The appetite
of TV audiences for yet another lengthy look at England's royal family will be put to the test Wednesday and Thursday night on ABC.
The test show is titled “The Story of the
Royals.” It is a four-hour co-production with People magazine that airs in two parts -- two hours on each night.
For the programmers and schedulers at ABC, a four-hour documentary
such as this one does come in handy in the second half of August when they still need to fill their prime-time hours, even if viewership at this time of year takes a holiday.
Four hours is a
hefty chunk of prime time to take up with a documentary whose subject, in the past, has almost never failed.

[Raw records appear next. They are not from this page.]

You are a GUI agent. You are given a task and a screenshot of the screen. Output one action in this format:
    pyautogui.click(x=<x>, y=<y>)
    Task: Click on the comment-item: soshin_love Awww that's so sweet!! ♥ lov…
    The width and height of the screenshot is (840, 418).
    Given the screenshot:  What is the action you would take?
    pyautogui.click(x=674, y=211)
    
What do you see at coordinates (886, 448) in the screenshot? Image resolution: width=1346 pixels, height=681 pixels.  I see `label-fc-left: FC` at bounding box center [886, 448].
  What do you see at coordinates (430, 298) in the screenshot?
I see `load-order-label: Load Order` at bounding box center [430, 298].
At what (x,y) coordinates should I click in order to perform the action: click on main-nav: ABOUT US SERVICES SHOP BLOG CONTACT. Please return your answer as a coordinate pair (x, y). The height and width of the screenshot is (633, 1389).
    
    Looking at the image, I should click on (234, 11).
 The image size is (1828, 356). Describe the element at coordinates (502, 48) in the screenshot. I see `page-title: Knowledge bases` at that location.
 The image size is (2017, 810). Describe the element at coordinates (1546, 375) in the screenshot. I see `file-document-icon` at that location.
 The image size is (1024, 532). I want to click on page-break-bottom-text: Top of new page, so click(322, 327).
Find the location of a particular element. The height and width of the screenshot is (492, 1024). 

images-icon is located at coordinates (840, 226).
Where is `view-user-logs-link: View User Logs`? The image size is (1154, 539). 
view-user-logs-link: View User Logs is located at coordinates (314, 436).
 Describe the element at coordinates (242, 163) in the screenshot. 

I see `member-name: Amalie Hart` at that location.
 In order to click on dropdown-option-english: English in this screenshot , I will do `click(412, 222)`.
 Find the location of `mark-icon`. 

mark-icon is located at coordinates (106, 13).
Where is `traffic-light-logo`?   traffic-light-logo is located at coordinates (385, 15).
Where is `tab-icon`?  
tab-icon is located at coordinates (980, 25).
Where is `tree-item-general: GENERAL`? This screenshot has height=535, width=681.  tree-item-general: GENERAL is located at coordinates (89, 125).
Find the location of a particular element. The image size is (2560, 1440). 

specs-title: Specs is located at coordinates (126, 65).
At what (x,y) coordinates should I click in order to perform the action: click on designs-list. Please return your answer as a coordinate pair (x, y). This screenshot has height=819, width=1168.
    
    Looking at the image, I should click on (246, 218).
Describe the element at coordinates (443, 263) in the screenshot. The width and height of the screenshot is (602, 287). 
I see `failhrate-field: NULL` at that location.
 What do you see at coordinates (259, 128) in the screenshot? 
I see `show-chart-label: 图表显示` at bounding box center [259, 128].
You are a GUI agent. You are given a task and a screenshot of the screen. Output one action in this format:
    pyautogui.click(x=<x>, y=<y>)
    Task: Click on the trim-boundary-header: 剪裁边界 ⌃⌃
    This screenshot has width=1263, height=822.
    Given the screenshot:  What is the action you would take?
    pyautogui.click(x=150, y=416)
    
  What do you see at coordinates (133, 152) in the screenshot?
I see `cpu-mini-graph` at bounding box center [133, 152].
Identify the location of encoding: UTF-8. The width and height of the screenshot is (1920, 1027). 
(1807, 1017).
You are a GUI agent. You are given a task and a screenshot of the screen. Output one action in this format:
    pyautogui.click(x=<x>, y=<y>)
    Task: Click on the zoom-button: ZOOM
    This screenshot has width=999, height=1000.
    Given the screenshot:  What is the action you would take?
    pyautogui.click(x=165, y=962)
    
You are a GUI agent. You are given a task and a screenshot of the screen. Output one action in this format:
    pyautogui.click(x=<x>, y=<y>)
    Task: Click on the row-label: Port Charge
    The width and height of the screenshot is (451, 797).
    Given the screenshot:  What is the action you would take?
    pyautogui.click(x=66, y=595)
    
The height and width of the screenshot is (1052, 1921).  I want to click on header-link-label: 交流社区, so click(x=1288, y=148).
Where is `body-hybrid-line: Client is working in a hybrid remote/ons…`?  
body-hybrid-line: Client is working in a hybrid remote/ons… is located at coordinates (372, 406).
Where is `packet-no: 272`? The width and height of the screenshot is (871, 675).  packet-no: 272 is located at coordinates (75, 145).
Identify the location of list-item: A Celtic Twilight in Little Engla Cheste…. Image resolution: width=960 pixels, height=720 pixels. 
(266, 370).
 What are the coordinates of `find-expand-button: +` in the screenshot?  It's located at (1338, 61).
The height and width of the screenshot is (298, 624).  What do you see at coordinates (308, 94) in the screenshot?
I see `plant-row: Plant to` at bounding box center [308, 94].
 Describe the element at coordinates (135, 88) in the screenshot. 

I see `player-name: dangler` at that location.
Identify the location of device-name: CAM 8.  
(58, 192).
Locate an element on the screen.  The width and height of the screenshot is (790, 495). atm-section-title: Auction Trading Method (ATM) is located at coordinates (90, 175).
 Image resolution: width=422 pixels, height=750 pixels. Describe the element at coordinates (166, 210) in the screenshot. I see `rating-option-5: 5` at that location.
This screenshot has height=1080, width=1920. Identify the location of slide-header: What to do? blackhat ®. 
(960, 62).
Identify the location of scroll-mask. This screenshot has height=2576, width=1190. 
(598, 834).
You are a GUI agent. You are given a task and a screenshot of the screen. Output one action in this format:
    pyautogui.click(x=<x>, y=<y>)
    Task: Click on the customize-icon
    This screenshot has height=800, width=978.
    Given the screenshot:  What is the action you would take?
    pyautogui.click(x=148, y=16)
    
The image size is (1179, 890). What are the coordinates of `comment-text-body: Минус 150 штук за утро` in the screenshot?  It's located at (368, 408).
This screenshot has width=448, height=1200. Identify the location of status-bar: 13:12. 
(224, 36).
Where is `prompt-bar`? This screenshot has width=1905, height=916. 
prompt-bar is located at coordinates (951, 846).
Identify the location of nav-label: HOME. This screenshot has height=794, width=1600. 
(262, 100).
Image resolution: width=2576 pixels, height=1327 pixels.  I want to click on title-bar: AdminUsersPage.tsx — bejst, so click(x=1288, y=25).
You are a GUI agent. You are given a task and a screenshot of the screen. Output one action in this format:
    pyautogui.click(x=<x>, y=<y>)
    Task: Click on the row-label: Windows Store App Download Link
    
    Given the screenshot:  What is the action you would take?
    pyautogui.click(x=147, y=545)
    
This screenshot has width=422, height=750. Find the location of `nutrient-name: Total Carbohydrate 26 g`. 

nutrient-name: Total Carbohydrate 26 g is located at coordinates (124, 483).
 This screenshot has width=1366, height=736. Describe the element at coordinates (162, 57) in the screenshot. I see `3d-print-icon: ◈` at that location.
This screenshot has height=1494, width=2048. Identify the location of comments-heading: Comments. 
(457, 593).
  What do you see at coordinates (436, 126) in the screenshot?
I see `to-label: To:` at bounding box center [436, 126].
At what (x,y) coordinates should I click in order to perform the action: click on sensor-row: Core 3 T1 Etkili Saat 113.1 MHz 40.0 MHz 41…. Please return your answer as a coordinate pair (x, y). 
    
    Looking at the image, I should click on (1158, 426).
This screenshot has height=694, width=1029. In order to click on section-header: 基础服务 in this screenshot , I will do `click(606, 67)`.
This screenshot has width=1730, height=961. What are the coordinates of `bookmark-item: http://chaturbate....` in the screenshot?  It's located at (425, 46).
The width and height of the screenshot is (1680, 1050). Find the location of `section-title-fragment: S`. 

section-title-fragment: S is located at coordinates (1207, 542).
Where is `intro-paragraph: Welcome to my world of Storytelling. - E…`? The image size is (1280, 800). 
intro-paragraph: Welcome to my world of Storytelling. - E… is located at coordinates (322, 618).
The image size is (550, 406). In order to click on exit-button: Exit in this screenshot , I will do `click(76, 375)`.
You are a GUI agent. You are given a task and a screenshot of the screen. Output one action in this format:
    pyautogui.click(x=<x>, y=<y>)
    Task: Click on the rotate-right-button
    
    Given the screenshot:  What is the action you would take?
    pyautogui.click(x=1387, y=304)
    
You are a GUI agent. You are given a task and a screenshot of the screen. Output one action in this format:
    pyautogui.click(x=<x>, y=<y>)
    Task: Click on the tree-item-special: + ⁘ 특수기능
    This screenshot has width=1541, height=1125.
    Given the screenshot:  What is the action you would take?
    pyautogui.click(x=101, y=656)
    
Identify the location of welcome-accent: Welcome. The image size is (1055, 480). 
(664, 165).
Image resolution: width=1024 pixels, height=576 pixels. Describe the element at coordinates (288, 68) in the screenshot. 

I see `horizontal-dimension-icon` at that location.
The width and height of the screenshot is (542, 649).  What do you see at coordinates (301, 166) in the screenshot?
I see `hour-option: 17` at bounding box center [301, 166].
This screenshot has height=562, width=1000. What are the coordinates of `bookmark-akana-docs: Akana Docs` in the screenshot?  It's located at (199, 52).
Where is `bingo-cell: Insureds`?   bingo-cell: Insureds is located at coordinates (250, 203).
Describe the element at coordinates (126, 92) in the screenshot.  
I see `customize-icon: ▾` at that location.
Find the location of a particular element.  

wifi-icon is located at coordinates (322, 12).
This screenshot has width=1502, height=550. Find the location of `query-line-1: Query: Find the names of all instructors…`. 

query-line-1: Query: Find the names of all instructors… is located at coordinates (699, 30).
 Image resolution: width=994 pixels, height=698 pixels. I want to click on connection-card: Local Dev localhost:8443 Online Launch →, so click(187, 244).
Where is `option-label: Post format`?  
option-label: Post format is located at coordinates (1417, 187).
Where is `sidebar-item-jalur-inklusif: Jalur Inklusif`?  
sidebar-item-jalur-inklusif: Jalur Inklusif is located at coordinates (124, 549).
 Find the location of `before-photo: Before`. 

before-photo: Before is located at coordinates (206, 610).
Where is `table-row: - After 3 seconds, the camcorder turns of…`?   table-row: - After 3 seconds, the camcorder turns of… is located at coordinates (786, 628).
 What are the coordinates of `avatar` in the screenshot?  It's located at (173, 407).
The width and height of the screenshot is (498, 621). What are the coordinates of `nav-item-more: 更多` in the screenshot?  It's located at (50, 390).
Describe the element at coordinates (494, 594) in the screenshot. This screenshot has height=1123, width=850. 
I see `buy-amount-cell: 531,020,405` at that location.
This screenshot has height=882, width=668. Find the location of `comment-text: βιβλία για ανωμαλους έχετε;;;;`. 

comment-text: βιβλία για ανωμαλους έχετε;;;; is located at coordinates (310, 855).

Just last summer, for example, TV -- including ABC -- was awash in specials
commemorating and retelling the story of Princess Diana marking the 20th anniversary of her death in August 1997.
advertisement
advertisement
The thing about documentaries such as the one ABC will air this week is that
so much of the material is already known. Plus, a network can assemble much of it from the many hours of such programming it has produced previously over the years.
Since there have been
dozens (if not hundreds) of royal family documentaries produced and aired over the last two decades, the scripts and comments provided by a recurring cast of royal watchers -- and in this case, ABC
News journalists -- all begin to sound the same.
There are the various quotes about the steadfastness of Queen Elizabeth, the mysterious allure of Princess Di, the challenges of maintaining
the royals’ aloof but useful position in British society in modern times, and the periodic threats to the stability of the monarchy.
On this last subject, “The Story of the
Royals” does a very good job of reviving and retelling the story of the abdication of Edward VIII in 1936, who withdrew from the throne after less than a year as king.
In stepping away,
he chose his love for an American divorcee, Wallis Simpson -- a relationship that royal tradition and public opinion would not allow.
As this ABC documentary points out, without this historic
abdication and the changes it wrought in the line of succession, Elizabeth might never have become queen.
That would have meant that none of the drama we all take for granted in the royal
family we know today would have ever taken place.
The documentary also uses the story of Edward to make another point: That times sure have changed since the world frowned on royals marrying
commoners, Americans or divorcees.
Earlier this year, the entire world celebrated the wedding of Prince Harry and the American actress Meghan Markle -- American, divorced and even of mixed
ethnicity.
Indeed, the massive TV coverage of their wedding last May was also an occasion for trotting out the usual stories and video clips gleaned from the history of the royal family at
least as far back as Di's marriage to Prince Charles in July 1981.
However, as Harry and Meghan's wedding showed, the public's appetite for royal TV content does seem insatiable. The
prediction from here is that ABC's four-hour royal family documentary this week is not likely to fail.
“The Story of the Royals” airs in two parts, Wednesday (August 22) and
Thursday (August 23) at 9 p.m. Eastern on ABC.